**BRANO DA LEGGERE**:
-- -- --
Nel film il curioso caso di Benjamin Button si racconta anche di una malattia che non a caso porta il nome della sindrome di Benjamin Button.
La storia alla base del film non è nata dal nulla. È tratta da un racconto di Francis Scott Fitzgerald, l’autore de “Il grande Gatsby“, pubblicato nel 1922. Tuttavia, Fitzgerald ha chiarito che il suo racconto non è basato su eventi reali, ma piuttosto su una riflessione di Mark Twain sul ciclo della vita, in cui le gioie arrivano all’inizio e le difficoltà alla fine.
A differenza della narrazione di Fitzgerald, fin dal XIX secolo è nota una malattia molto rara, chiamata sindrome di Hutchinson-Gilford o, più comunemente, Progeria. Questa malattia presenta alcuni sintomi che ricordano vagamente quelli del personaggio di Benjamin Button.
La sindrome prende il nome dai due scienziati che per primi hanno descritto la malattia: Jonathan Hutchinson, che l’ha identificata per la prima volta nel 1886, e Hastings Gilford, che ha ulteriormente approfondito il suo studio nel 1904.
La Progeria è una laminopatia, una malattia causata da alterazioni della lamina A o delle proteine ad essa collegate. Questa alterazione porta a un invecchiamento precoce delle cellule. I sintomi compaiono già entro i primi due anni di vita e includono problemi di crescita come bassa statura e comparsa tardiva dei denti, anomalie cranio-facciali come una testa insolitamente grande (macrocefalia), e altri segni tipici dell’invecchiamento come pelle rugosa, calvizie e problemi alle articolazioni.
-- -- --
**ATTIVITÀ DA SVOLGERE**:
(1) Rispondi alle seguenti domande sul brano relativo alla Progeria.
(a) In che anno fu pubblicato il racconto di Fitzgerald da cui è tratto il film?
(b) In che anno Jonathan Hutchinson identificò per la prima volta la malattia?
(c) Entro quale età compaiono i primi sintomi della Progeria?
(2) Prosegui il brano sulla Progeria riprendendo dopo la sua ultima frase.

Dati di localizzazione tramite coordinate in pixel:
-- -- --
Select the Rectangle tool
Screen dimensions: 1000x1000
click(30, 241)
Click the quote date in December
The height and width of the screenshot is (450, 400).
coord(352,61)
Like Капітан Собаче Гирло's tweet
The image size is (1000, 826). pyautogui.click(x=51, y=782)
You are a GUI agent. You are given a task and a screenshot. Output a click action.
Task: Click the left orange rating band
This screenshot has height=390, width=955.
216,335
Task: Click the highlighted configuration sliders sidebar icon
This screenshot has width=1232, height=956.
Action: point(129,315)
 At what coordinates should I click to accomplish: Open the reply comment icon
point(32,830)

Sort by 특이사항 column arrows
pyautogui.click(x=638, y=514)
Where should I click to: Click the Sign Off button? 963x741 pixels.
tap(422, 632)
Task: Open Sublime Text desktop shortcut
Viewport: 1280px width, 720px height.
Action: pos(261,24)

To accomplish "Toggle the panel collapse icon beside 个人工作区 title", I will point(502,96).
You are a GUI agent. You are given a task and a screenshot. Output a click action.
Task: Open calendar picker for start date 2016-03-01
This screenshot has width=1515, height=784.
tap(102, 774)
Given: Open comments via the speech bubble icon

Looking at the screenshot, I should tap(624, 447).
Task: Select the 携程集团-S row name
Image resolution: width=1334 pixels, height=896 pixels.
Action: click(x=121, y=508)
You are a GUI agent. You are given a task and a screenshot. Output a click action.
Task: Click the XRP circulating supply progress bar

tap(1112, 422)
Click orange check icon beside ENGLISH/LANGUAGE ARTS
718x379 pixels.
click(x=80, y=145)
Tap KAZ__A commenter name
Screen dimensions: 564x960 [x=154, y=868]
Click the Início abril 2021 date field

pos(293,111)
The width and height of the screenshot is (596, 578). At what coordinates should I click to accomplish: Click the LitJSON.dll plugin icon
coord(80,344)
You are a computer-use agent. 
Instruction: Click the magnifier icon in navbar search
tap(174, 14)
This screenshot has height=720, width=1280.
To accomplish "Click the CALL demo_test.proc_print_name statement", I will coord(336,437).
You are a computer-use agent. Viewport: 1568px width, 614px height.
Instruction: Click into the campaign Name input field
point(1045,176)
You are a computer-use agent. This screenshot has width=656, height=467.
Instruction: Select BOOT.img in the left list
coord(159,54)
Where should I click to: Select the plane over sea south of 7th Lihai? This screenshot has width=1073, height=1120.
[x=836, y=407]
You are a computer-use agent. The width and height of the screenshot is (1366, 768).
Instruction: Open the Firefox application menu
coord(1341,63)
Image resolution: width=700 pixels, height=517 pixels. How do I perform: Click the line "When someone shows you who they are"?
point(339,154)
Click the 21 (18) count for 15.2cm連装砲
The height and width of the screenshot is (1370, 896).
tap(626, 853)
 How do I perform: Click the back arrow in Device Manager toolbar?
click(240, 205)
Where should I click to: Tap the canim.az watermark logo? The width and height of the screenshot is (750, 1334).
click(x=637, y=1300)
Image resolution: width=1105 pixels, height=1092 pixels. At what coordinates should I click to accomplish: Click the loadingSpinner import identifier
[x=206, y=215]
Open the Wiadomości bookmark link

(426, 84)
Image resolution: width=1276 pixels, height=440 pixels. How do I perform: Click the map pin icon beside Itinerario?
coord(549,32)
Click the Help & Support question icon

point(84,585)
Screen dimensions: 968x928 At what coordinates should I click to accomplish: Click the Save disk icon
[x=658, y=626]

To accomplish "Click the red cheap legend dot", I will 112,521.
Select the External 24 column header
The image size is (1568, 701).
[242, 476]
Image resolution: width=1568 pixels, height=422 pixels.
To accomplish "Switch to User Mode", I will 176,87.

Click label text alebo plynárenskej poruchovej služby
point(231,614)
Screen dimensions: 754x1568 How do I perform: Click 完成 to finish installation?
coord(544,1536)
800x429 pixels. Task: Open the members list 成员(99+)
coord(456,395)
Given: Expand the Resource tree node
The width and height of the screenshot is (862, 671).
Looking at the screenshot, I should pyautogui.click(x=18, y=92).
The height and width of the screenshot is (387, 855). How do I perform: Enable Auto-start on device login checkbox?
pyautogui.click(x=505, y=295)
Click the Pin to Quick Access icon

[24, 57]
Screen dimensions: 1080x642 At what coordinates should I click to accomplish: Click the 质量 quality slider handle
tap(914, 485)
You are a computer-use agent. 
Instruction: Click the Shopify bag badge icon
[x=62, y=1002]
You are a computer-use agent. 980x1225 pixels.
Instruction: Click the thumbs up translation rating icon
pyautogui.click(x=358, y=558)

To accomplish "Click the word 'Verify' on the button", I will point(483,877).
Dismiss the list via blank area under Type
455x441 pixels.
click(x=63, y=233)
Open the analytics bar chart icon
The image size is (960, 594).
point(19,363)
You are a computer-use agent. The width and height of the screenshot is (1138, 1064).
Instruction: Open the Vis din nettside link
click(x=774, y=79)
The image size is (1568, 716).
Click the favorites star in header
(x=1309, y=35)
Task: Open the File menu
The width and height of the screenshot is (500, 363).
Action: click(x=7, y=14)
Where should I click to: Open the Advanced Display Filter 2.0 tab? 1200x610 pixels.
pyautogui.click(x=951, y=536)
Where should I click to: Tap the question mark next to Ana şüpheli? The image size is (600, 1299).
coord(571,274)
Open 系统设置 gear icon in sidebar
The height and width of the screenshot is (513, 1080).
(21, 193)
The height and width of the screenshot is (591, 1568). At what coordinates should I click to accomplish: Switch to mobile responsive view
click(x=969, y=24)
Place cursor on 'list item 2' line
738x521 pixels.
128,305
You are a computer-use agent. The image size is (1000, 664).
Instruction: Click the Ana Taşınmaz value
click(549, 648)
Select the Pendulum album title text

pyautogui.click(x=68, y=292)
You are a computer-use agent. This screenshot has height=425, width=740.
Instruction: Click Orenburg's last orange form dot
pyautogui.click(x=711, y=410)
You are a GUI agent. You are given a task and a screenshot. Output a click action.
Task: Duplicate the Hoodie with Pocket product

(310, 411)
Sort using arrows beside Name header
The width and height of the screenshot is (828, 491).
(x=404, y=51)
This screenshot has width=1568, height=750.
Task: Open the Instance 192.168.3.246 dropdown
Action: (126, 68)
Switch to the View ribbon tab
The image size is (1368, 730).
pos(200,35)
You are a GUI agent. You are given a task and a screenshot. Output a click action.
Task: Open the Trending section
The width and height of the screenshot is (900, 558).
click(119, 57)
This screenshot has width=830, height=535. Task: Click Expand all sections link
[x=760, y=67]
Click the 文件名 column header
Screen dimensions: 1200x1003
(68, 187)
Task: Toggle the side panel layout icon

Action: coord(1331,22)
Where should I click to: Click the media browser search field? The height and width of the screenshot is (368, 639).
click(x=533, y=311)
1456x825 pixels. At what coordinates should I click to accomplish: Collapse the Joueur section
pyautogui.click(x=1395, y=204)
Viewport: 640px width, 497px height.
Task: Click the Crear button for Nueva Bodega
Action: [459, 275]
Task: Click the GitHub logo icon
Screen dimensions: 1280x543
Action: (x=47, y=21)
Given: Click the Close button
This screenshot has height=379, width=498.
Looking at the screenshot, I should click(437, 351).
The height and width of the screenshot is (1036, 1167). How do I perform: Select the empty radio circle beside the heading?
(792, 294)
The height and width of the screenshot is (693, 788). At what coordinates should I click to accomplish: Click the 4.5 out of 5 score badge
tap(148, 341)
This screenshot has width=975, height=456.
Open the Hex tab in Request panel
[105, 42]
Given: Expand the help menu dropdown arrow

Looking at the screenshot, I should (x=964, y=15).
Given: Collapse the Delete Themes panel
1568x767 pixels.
-- -- --
**RISPOSTE NUMERATE**:
(1)
(a) Nel 1922.
(b) Nel 1886.
(c) Entro i primi due anni di vita.

(2)
Il nome “Progeria” deriva dal greco e significa “che invecchia prematuramente”. E, contrariamente al caso di Benjamin Button, chi soffre di Progeria non ringiovanisce. Molto spesso, i pazienti muoiono in adolescenza, con un’età media di 12 anni, a causa di complicanze legate all’invecchiamento, come malattie cardiovascolari e osteoporosi.
Nel 2003, gli scienziati hanno identificato il gene responsabile della Progeria. Tuttavia, nonostante i progressi nella comprensione della malattia, non è stata ancora trovata una cura. Fortunatamente, esistono gruppi di supporto che aiutano chi è affetto dalla sindrome e le loro famiglie a affrontare le sfide quotidiane legate a questa condizione.